As others have already said, Perl knows there's an environment variable, but it neither knows nor cares how that variable got set.

Isn't that a preference of the Terminal app, not of me as a user?

Actually, no. It's a preference of the user. If you log in by other means - X11's xterm, or remotely through ssh, for instance - the same preference will be used.

A script run as a cron job, does it run using all the environment variables as if I'd typed its name into the Terminal?

No. As it says in "man 5 crontab", only LOGNAME (aka USER on some systems), HOME, and SHELL are set. You may set others by adding name=value pairs to your crontab file.
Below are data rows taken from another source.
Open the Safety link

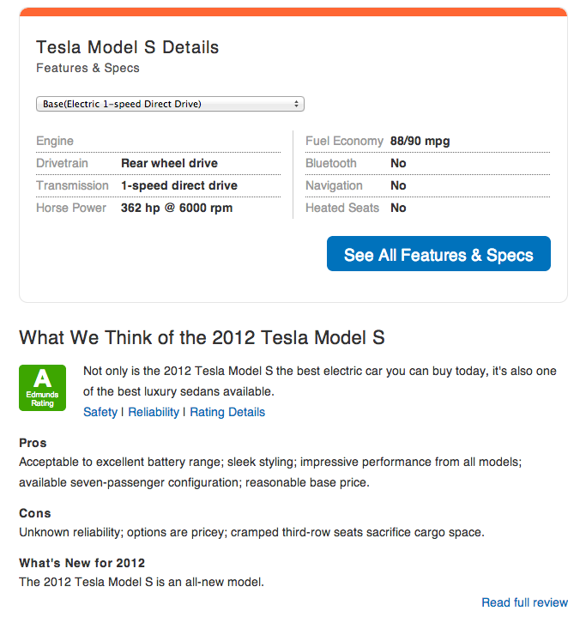pyautogui.click(x=100, y=412)
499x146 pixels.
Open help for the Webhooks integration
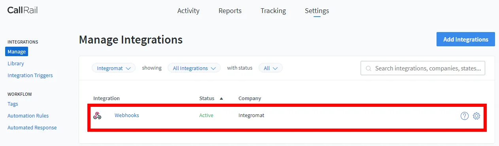465,116
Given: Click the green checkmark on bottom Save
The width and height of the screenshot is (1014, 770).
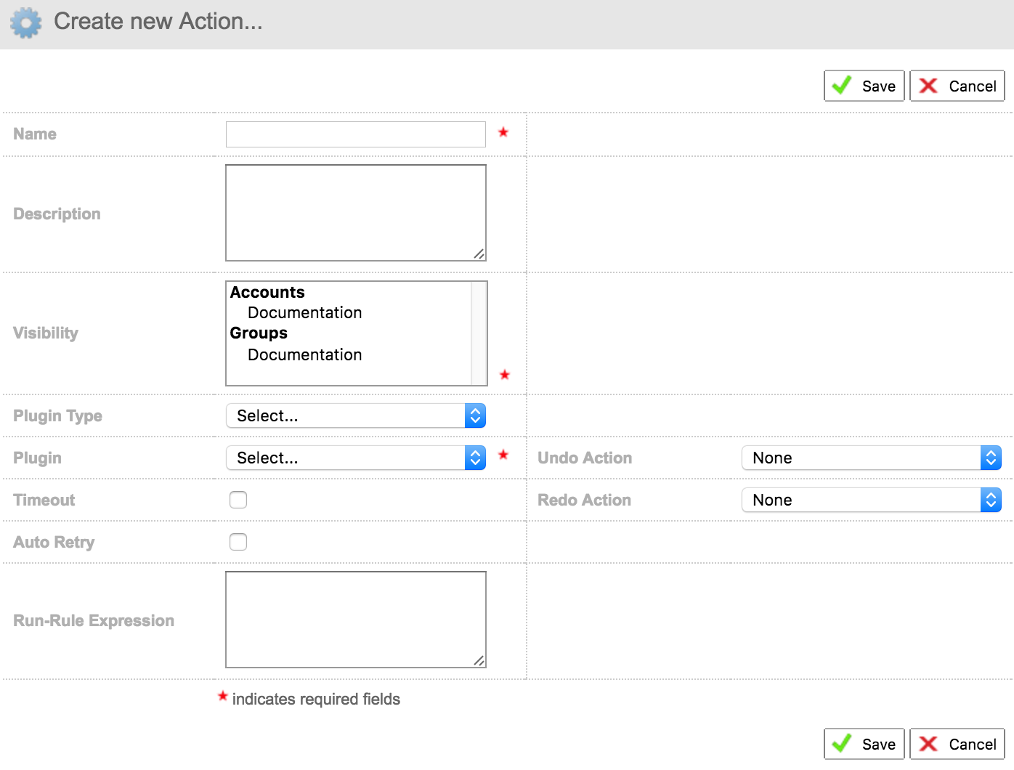Looking at the screenshot, I should 842,744.
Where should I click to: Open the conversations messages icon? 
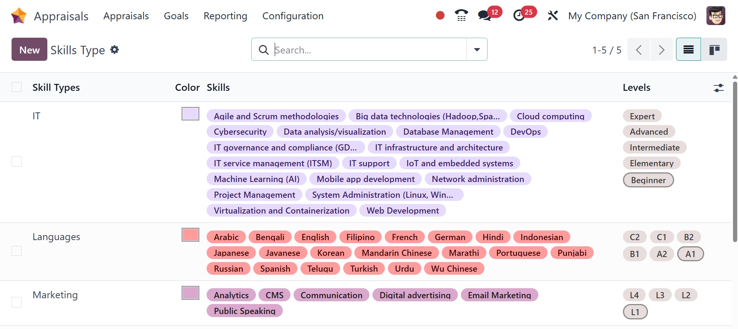coord(484,15)
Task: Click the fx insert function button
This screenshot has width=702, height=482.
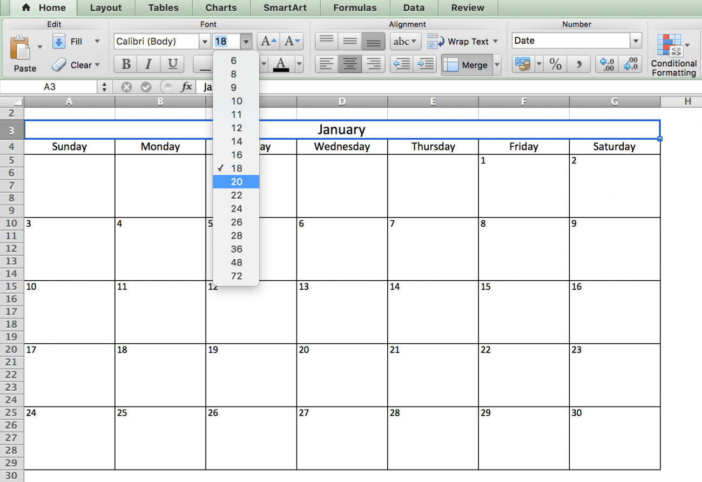Action: [186, 86]
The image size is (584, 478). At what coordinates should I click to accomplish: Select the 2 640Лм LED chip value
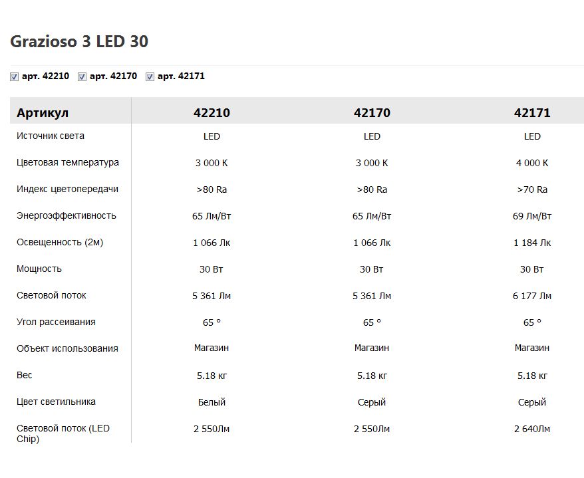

See "man 5 crontab" for details.

What about a script run from BBEdit?

BBEdit is a GUI app, and GUI apps don't use your login shell. To define environment variables to be used by GUI apps, have a look at this Q&A from Apple:

<http://developer.apple.com/qa/qa2001/qa1067.html>

What if I "su root" and run it?

It depends. If you simply "su" to root, you'll keep the same environment. But, if you "su -" (note the dash), it's like you're starting a separate new login session - root's own user login scripts are run, and nothing is inherited.

Sudo begins with an inherited environment, but modifies it heavily - have a look at the "Security Notes" section in "man sudo" for details.